Commercial Art
At some point a third of the way into Charlie Kaufman's new film "Synecdoche, New York," Hazel, brilliantly played by Samantha Morton, goes to a house she proposes to rent (buy?) with a real-estate agent. They discuss its merits and demerits, never mentioning that the place is on fire, with flames leaping about and smoke filling every room. Whenever we revisit Hazel in her house, the flames are crackling away, but the house hasn't burned down and no one says anything. Eventually, after she ages with fantastic verisimilitude, she dies. Smoke inhalation, someone speculates idly. Otherwise, never any indication of why, never the slightest surprise. The fire just is.

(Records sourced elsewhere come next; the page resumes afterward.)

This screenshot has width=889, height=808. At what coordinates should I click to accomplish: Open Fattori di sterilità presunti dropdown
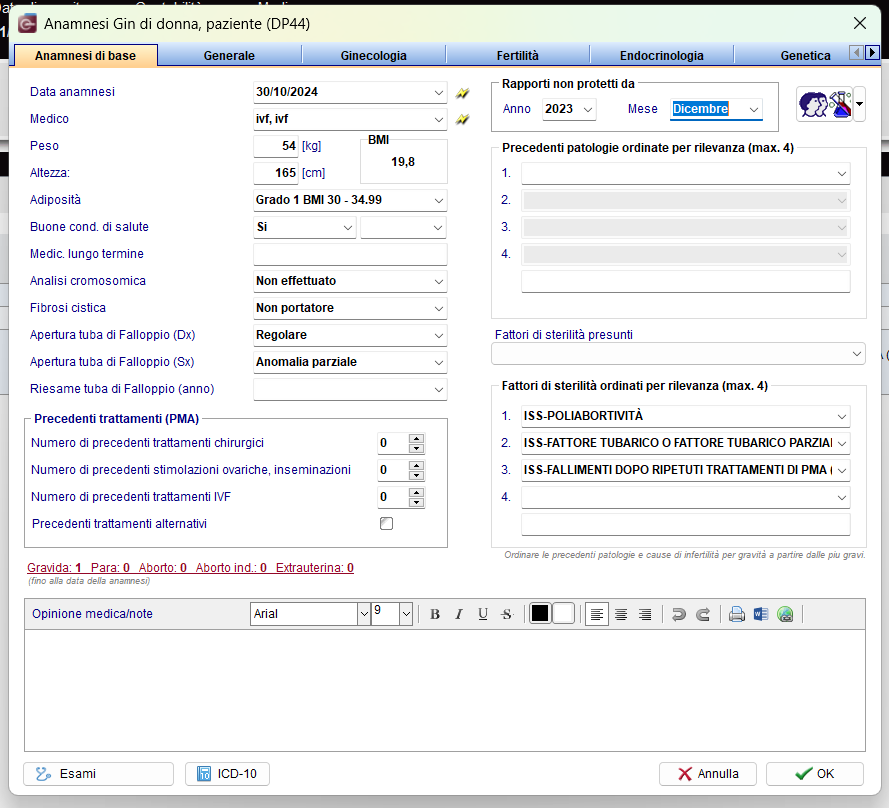(857, 354)
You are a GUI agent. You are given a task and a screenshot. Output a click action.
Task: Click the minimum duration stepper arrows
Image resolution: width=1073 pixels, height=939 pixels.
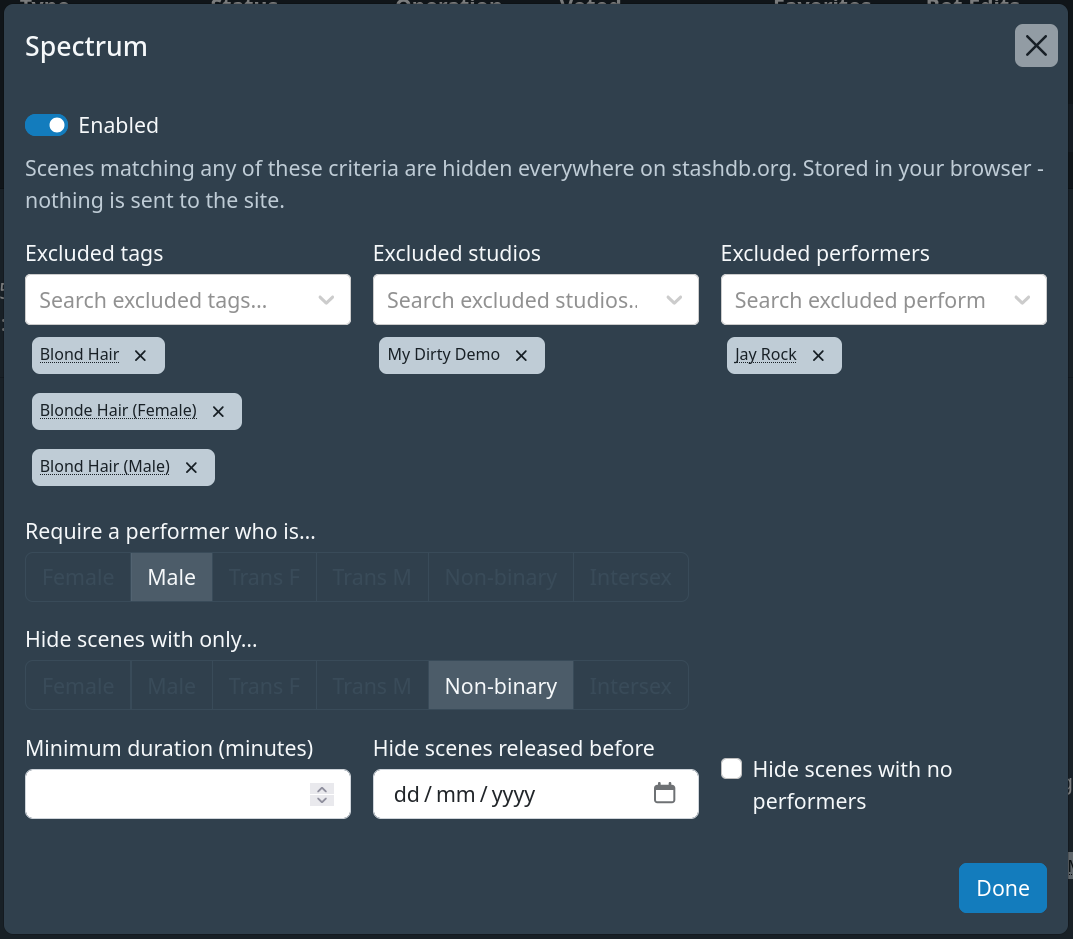pos(322,794)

The title "Synecdoche," not exactly a marketing winner, actually means something relevant to the plot, but it is also a play on Schenectady, a song about which is sung at the beginning by the angelic Sadie Goldstein, playing the four-year-old Olive. It's a sad, gloomy film, frustrating to some. I used to consider Rex Reed the most reliable film critic I knew, in that whatever he liked, I hated, and vice versa. Recently he's been confusing me by liking some decent movies. But he HATED "Synecdoche," restoring my faith in him.
A lot of people find Kaufman annoying, and nowhere more so than here. His movies play mind games. They are full of nutsy allusions and plot dead ends and details that don't make literal sense, like that burning house. But to me, "Synecdoche" is the work of a poet. Kaufman creates metphysical stage (like Robert Wilson) or film magic, and magic needn't, shouldn't, be explained.

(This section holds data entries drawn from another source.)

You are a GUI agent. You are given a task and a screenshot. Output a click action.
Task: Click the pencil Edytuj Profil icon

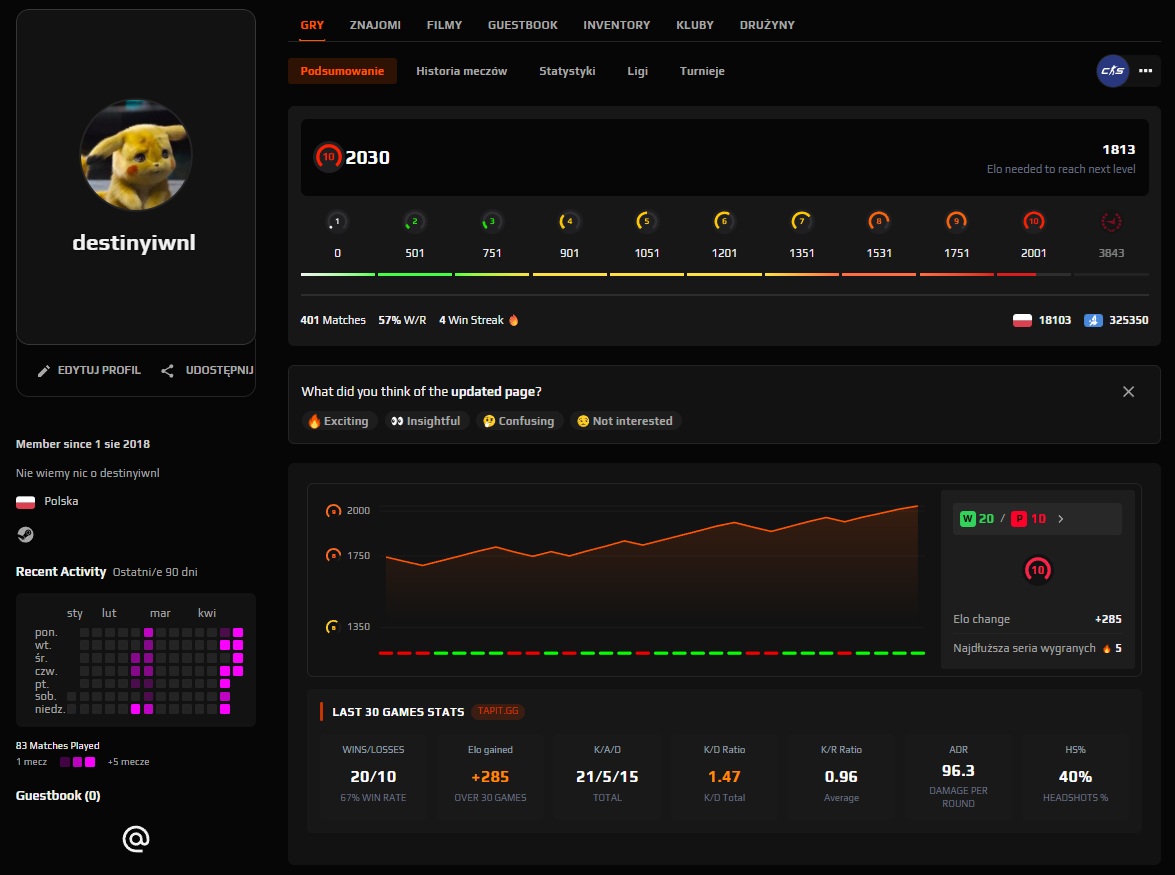(x=44, y=371)
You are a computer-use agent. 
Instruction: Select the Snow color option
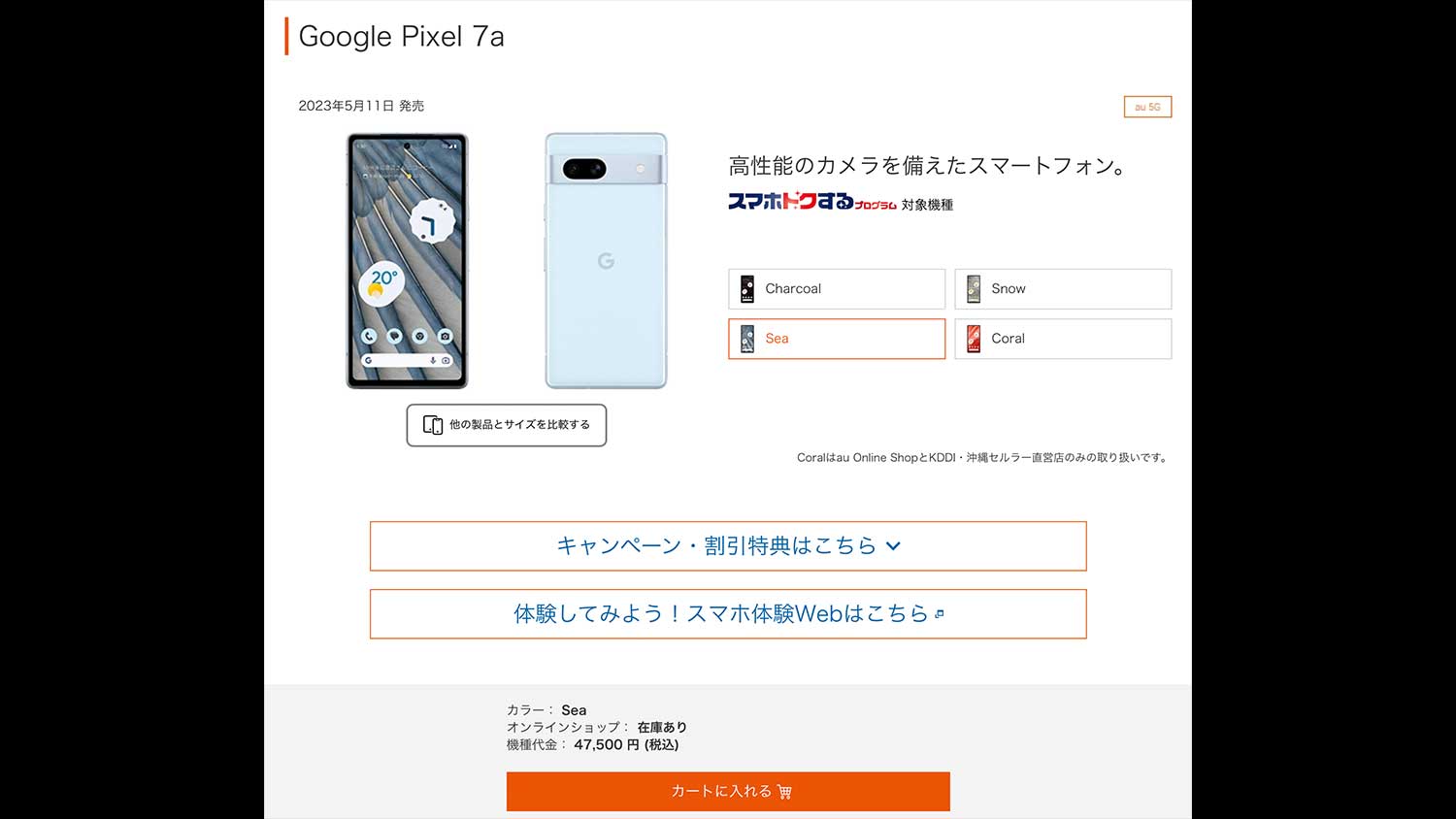(x=1062, y=289)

The movie is the story of Philip Seymour Hoffman's character's adult life, right up to the end: the last word is a simple shocker. He's a theater director, and the conceit is that he tries to make his life, and those of everyone he cares about, into a gigantic, world-encompassing play. I won't go on; see it yourself, but by the end, art has swallowed life, whole.

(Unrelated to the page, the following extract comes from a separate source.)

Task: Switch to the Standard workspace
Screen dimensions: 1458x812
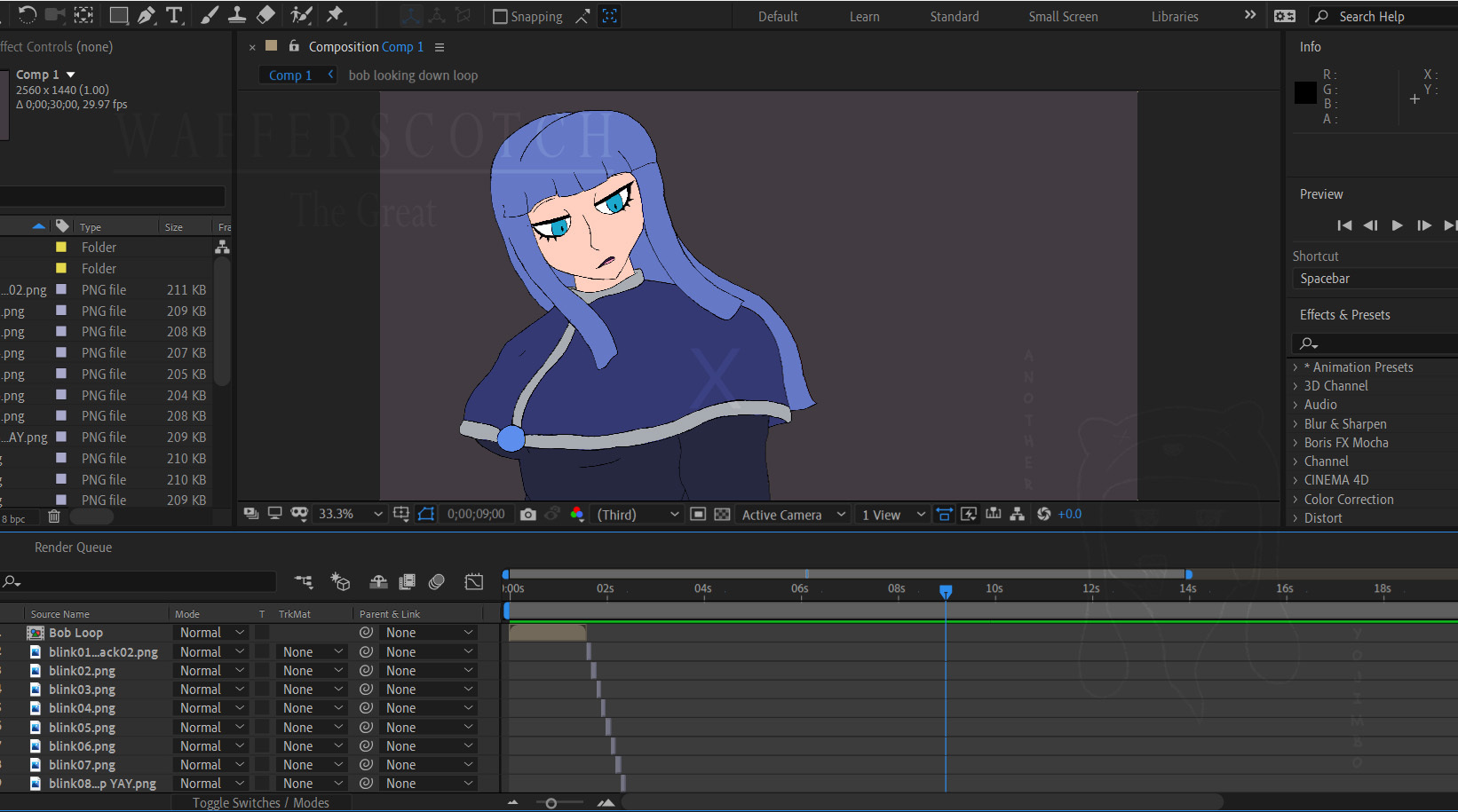Action: [x=954, y=17]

I called this post "commercial art" because it's astonishing that a film this grand and complex could be released commercially. In New York, at least, it's been playing for weeks, and there was a decent crowd at a 6:30 show last night. Its (no doubt modest, financially) success gives the lie to those who still claim that commercial art, art made by the entertainment machine and released to the world by base commercial interests, is necessarily compromised.
This is no scruffy indie rock record or "Blair Witch Project," appealing for its very modesty. No, this is a Wagnerian vision, grounded in present-day American reality and dreams. And it has a cast to die for, from Hoffman and Morton and Ms. Goldstein to Catherine Keener, Michelle Williams, Hope Davis, Jennifer Jason Leigh, Emily Watson, Diane Wiest and many, many more.
For me, it gave hope that mainstream American culture, so riddled with greed and corporate compromise, can still engender art with a capital A. "Synecdoche, New York" is certainly art, but with no invidious elitist connotations at all. Except, maybe, to Rex Reed.